Among government policies that will give developers the needed confidence to proceed with clean energy projects, he said, are:
- Cap-and-trade programs that include some free allocation of emission allowances for new sources and bonus allowances for early construction of generation units with carbon capture and storage.
- Government auction of greenhouse gas emission allowances to regulated entities, with proceeds directed to construction of early carbon capture and storage projects or performance payments for demonstrated sequestration.
- Recognition of enhanced oil recovery eligibility for the same benefits as other CO2 sequestration mechanisms.
- Investment tax credits and accelerated depreciation on major carbon capture and storage equipment.
“Technologies to produce electricity virtually emission- and greenhouse gas-free are here today, and, as demonstrated by our proposal to build the Trailblazer plant, Tenaska is willing to be at the forefront of development,” Kunkel said.
“We and other potential developers just require clear and beneficial government policies that will help mitigate the substantial risks inherent in taking that upfront position.”

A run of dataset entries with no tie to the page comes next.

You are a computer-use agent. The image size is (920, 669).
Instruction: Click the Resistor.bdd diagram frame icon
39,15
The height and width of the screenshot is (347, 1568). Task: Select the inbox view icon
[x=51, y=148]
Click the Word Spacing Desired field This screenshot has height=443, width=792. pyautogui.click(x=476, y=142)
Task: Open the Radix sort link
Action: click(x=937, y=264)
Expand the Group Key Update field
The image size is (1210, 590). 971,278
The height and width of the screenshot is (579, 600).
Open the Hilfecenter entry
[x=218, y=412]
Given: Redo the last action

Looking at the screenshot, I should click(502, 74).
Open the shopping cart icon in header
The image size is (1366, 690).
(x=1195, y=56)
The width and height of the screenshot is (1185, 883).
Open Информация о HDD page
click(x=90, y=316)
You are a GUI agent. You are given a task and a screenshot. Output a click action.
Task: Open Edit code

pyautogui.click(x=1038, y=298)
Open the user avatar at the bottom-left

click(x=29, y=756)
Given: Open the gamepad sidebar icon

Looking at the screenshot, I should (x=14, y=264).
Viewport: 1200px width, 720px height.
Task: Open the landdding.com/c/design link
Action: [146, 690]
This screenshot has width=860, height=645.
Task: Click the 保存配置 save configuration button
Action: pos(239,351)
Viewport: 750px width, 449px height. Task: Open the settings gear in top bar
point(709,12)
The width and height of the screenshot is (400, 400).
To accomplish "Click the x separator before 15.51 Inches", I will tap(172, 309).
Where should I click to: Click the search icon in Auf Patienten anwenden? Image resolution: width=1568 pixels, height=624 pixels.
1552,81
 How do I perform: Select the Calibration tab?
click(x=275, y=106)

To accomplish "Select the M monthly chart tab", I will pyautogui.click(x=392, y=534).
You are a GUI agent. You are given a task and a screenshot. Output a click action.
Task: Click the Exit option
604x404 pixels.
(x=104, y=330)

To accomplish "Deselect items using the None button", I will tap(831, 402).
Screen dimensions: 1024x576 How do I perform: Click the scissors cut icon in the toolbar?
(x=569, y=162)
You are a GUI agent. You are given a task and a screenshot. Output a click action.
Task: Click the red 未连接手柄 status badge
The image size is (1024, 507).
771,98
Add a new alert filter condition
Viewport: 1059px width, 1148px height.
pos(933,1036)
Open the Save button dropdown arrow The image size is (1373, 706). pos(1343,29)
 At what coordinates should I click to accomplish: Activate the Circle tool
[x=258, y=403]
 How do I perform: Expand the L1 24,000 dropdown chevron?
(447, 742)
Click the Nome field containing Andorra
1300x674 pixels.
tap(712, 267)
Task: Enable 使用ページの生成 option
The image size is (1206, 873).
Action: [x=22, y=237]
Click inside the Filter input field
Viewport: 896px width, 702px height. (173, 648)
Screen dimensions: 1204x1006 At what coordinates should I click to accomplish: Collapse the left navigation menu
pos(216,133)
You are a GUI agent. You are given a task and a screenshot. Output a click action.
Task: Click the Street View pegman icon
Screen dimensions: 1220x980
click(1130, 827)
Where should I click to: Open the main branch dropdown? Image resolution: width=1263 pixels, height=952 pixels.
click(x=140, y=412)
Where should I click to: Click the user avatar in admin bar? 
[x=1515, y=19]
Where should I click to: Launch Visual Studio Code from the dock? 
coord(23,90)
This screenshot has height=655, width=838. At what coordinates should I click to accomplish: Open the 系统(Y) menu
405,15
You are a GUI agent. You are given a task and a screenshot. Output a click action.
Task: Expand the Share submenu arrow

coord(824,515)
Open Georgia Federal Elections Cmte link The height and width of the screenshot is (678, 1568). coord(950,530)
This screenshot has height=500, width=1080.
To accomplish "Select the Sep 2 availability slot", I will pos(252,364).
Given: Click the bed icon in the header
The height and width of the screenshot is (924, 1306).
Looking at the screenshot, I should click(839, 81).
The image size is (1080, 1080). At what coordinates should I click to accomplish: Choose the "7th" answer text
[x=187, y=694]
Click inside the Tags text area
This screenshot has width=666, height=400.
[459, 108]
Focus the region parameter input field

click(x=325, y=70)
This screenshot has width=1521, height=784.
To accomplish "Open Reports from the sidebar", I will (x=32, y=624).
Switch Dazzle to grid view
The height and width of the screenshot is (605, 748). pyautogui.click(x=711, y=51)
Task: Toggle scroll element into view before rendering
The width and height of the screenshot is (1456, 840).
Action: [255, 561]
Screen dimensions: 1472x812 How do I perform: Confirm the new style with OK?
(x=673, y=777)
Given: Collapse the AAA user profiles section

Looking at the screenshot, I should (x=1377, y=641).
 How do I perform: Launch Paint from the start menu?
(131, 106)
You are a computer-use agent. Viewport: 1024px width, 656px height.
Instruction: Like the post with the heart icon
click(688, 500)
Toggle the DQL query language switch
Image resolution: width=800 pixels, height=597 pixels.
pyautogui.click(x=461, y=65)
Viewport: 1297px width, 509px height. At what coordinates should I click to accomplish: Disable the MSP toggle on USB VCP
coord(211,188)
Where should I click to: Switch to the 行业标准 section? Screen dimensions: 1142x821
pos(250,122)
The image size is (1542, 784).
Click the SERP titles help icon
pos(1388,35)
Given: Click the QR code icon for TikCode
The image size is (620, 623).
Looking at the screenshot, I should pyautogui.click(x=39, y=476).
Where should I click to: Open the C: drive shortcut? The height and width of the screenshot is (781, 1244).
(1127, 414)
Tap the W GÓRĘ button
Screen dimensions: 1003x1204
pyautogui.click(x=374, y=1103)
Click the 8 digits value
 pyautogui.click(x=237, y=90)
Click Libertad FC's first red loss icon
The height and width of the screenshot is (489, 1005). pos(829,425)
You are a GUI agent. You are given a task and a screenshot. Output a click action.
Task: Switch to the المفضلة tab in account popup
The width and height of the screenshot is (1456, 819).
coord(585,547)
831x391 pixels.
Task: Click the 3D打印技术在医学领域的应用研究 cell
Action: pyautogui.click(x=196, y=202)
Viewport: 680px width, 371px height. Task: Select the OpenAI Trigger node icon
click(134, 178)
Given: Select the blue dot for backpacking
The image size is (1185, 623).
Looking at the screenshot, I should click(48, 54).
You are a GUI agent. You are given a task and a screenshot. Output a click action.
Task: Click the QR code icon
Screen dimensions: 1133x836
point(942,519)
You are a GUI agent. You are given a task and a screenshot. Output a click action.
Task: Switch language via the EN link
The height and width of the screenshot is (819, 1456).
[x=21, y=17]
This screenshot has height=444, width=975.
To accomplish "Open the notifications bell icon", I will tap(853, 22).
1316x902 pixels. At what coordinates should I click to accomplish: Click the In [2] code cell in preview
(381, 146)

Tenaska is one of the largest independent power producers in the United States. Forbes magazine ranks Tenaska as 26th among the 424 largest privately-held U.S. companies, based on 2006 revenues. Tenaska has developed approximately 9,000 MW of electric generating capacity across the United States. Tenaska affiliates currently operate and manage eight power plants totaling approximately 6,800 MW that it owns in partnership with other companies. Tenaska is headquartered in Omaha, Nebraska, with offices in Dallas, Texas; Denver, Colorado; and Calgary, Alberta Canada. Tenaska affiliates also market natural gas, electric power and biofuels, with Tenaska’s natural gas marketing affiliate rated as one of the top ten natural gas marketers in North America. Tenaska affiliates are also involved in private equity investments and acquisition management, fuel supply, gas transportation systems and electric transmission development. For more information about Tenaska, visit the company’s Web site at www.tenaska.com.
About Dr. Gregory Kunkel
As Tenaska vice president of environmental affairs, Kunkel directs environmental compliance, permitting and water resource development activities. He assures compliance with environmental requirements, including management systems, compliance monitoring and reporting, and technical support. In addition, Kunkel directs environmental commodity transactions, including emission allowance and emission reduction credits; domestic and international carbon credits; and development of carbon dioxide offset, capture, sequestration and delivery arrangements. He has led successful environmental efforts in 14 states and five foreign countries for Tenaska projects. Kunkel earned bachelor’s and master’s degrees in biology from the University of Colorado at Boulder. He received his doctorate in botany from the University of California at Davis.